God’s Rembrandt


Amsterdam is God’s Rembrandt, a piece of stunningly horrific beauty.

Built in 1956, the year I was born, this World War II memorial represents the suffering inflicted upon this region. This, after all, is the place where dozens of youngsters like Anne Frank, like Corrie Ten Boom, participated in very treacherous adventures of hide-and-seek with the Germans.

The canals of this town are filled with the tears of those who have known an agony I can only imagine but never comprehend.

Just beyond this arch is a courtyard, site of the former Civil orphanage, where abandoned children longed, from the 16th Century until the 1960s.

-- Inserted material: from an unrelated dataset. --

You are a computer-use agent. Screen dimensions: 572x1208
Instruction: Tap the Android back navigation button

And here, beyond these doors, women have sought shelter from horrors unimaginable, and sometimes simply from a world too preoccupied with selfish pursuits.

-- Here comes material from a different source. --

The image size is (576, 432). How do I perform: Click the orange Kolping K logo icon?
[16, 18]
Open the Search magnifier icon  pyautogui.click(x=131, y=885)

The doors are shut against those who would seek to devour tender souls, but the problem, of course , is that there is no way to shut out the human in all of us.

We each hold within us the capacity for creating works of great beauty. And it matters, the creating we do.  That which we create can survive us, can honor and minister to others for generations to come.

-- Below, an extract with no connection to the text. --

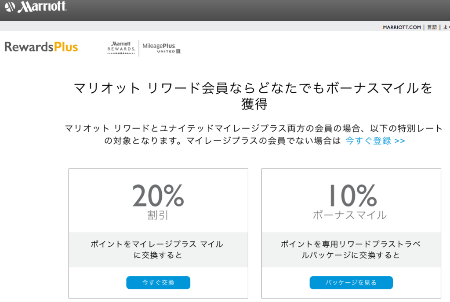Click the マイレージプラス マイルに交換すると description

[157, 249]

But, it seems to me, that destruction is simply creativity taking a detour down the wrong road. It takes a lot of energy, focus, and determination, after all, to enslave another. Amsterdam’s history in the sex trade or drug industry bears witness to creativity gone awry.

I was thinking about the double-nature of man and creativity last night as Tim and I were having dinner at Dam Square.

It always comes back to which path we choose: For better or for worse. For good or for evil. Living for God or for self.

It is always such tug, this push and pull called Creation. Our great capacity for good marred by our  troubling propensity to create hurt  for ourselves and others.  Amsterdam  is a study in the nature of creativity, that place where the goodness of us becomes irrevocably interwoven with pain that is us.